- **Passage provided**:

<<<<

This model is intended **exclusively** for:
- ✅ Testing optimum-intel OpenVINO export functionality
- ✅ CI/CD pipeline validation
- ✅ Model loading and compatibility testing
- ✅ Quantization workflow testing
- ✅ Fast prototyping and debugging

**Not intended for**:
- ❌ Production inference
- ❌ Actual image-text-to-text tasks
- ❌ Model quality evaluation
- ❌ Benchmarking performance metrics

## Training Details

This model was generated by:
1. Loading the config from `optimum-intel-internal-testing/tiny-random-MiniCPM-o-2_6`
2. Reducing all dimensions to minimal viable values
3. Initializing weights randomly using `AutoModelForCausalLM.from_config()`
4. Copying all necessary tokenizer, processor, and custom code files

**No training was performed** - all weights are randomly initialized.

## Validation Results

The model has been validated to ensure:
- ✅ Loads with `trust_remote_code=True`
- ✅ Compatible with transformers AutoModel APIs
- ✅ Supports forward pass with expected input format
- ✅ Compatible with OpenVINO export via optimum-intel
- ✅ Includes all required custom modules and artifacts

See the [validation report](https://github.com/arashkermani/tiny-minicpm-o) for detailed technical analysis.

>>>>

- **Records supplied**:

<<<<

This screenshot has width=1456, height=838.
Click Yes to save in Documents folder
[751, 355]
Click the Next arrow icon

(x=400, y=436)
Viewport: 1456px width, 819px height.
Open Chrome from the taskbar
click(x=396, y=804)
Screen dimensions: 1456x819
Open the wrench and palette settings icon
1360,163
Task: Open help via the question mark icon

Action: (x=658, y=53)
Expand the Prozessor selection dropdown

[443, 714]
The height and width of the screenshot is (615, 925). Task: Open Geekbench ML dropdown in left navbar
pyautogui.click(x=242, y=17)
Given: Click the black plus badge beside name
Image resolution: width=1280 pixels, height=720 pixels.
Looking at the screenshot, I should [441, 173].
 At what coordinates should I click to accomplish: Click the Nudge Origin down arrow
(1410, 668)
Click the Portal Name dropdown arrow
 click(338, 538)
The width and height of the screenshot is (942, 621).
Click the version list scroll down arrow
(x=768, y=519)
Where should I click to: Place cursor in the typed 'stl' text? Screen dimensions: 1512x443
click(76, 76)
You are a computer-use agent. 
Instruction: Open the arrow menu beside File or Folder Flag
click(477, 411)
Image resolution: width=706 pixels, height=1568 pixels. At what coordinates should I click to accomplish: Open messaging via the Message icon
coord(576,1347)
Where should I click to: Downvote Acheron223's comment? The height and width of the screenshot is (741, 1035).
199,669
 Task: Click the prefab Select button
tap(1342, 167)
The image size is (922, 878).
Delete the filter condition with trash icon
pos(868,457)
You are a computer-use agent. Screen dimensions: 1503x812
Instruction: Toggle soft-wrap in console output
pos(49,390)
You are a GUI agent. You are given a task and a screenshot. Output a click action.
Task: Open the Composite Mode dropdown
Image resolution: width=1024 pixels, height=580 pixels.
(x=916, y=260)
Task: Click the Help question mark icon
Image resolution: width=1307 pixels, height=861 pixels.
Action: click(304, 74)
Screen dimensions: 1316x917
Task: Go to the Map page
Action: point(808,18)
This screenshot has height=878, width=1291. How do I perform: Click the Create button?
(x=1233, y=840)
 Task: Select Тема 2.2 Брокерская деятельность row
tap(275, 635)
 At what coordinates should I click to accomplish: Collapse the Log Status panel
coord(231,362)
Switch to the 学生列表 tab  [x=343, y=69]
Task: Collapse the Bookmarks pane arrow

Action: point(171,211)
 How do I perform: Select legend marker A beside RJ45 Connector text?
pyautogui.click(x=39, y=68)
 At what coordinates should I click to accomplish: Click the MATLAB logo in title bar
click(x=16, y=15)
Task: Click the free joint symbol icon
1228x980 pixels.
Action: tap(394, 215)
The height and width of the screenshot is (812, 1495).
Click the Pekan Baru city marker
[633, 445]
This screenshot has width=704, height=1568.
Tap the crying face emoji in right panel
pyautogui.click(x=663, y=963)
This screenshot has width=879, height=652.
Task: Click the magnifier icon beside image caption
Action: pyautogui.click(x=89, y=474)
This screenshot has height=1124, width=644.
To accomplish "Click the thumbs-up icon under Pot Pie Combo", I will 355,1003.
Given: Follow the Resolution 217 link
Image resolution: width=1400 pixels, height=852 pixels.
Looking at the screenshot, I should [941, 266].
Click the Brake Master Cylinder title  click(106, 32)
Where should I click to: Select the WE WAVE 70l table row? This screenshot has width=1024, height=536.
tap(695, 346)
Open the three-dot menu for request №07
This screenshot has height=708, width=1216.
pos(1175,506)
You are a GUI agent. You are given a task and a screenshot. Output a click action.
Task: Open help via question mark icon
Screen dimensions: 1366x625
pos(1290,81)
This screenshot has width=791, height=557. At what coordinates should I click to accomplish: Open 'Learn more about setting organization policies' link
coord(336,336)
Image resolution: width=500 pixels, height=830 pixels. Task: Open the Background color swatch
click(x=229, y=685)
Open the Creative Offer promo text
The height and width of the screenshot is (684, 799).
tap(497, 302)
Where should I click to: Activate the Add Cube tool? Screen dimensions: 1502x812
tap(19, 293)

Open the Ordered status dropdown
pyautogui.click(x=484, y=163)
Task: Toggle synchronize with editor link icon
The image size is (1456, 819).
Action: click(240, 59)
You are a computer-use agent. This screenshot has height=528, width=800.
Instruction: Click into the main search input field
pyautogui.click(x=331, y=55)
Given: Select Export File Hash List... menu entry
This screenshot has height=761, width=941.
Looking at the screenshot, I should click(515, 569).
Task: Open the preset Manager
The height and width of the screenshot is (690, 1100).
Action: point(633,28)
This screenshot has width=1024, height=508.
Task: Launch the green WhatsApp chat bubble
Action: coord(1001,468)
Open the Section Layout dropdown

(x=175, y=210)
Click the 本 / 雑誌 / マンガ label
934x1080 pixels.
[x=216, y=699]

>>>>

- **List of tasks**:
**1.** Rewrite the part of the records that opens with the line containing "The height and width of the screenshot is (812, 1495)." and closes with the line containing "pyautogui.click(x=331, y=55)". Replace "dropdown" with "drop-down menu" and leave everything else in that part unchanged.
**2.** Write the next part of the model card for the tiny randomly initialized test model, picking up after its last sentence.

- **Answer set**:
**1.**
The height and width of the screenshot is (812, 1495).
Click the Pekan Baru city marker
[633, 445]
This screenshot has width=704, height=1568.
Tap the crying face emoji in right panel
pyautogui.click(x=663, y=963)
This screenshot has width=879, height=652.
Task: Click the magnifier icon beside image caption
Action: pyautogui.click(x=89, y=474)
This screenshot has height=1124, width=644.
To accomplish "Click the thumbs-up icon under Pot Pie Combo", I will 355,1003.
Given: Follow the Resolution 217 link
Image resolution: width=1400 pixels, height=852 pixels.
Looking at the screenshot, I should [941, 266].
Click the Brake Master Cylinder title  click(106, 32)
Where should I click to: Select the WE WAVE 70l table row? This screenshot has width=1024, height=536.
tap(695, 346)
Open the three-dot menu for request №07
This screenshot has height=708, width=1216.
pos(1175,506)
You are a GUI agent. You are given a task and a screenshot. Output a click action.
Task: Open help via question mark icon
Screen dimensions: 1366x625
pos(1290,81)
This screenshot has width=791, height=557. At what coordinates should I click to accomplish: Open 'Learn more about setting organization policies' link
coord(336,336)
Image resolution: width=500 pixels, height=830 pixels. Task: Open the Background color swatch
click(x=229, y=685)
Open the Creative Offer promo text
The height and width of the screenshot is (684, 799).
tap(497, 302)
Where should I click to: Activate the Add Cube tool? Screen dimensions: 1502x812
tap(19, 293)

Open the Ordered status drop-down menu
pyautogui.click(x=484, y=163)
Task: Toggle synchronize with editor link icon
The image size is (1456, 819).
Action: click(240, 59)
You are a computer-use agent. This screenshot has height=528, width=800.
Instruction: Click into the main search input field
pyautogui.click(x=331, y=55)

**2.**
## Files Included

- `config.json` - Model configuration
- `pytorch_model.bin` - Model weights (5.64 MB)
- `generation_config.json` - Generation parameters
- `preprocessor_config.json` - Preprocessor configuration
- `processor_config.json` - Processor configuration
- `tokenizer_config.json` - Tokenizer configuration
- `tokenizer.json` - Fast tokenizer
- `vocab.json` - Vocabulary
- `merges.txt` - BPE merges
- Custom Python modules:
  - `modeling_minicpmo.py`
  - `configuration_minicpm.py`
  - `processing_minicpmo.py`
  - `image_processing_minicpmv.py`
  - `tokenization_minicpmo_fast.py`
  - `modeling_navit_siglip.py`
  - `resampler.py`
  - `utils.py`

## Related Models

- Original model: [openbmb/MiniCPM-o-2_6](https://huggingface.co/openbmb/MiniCPM-o-2_6)
- Previous test model: [optimum-intel-internal-testing/tiny-random-MiniCPM-o-2_6](https://huggingface.co/optimum-intel-internal-testing/tiny-random-MiniCPM-o-2_6)

## License

This model follows the same license as the original MiniCPM-o-2_6 model (Apache 2.0).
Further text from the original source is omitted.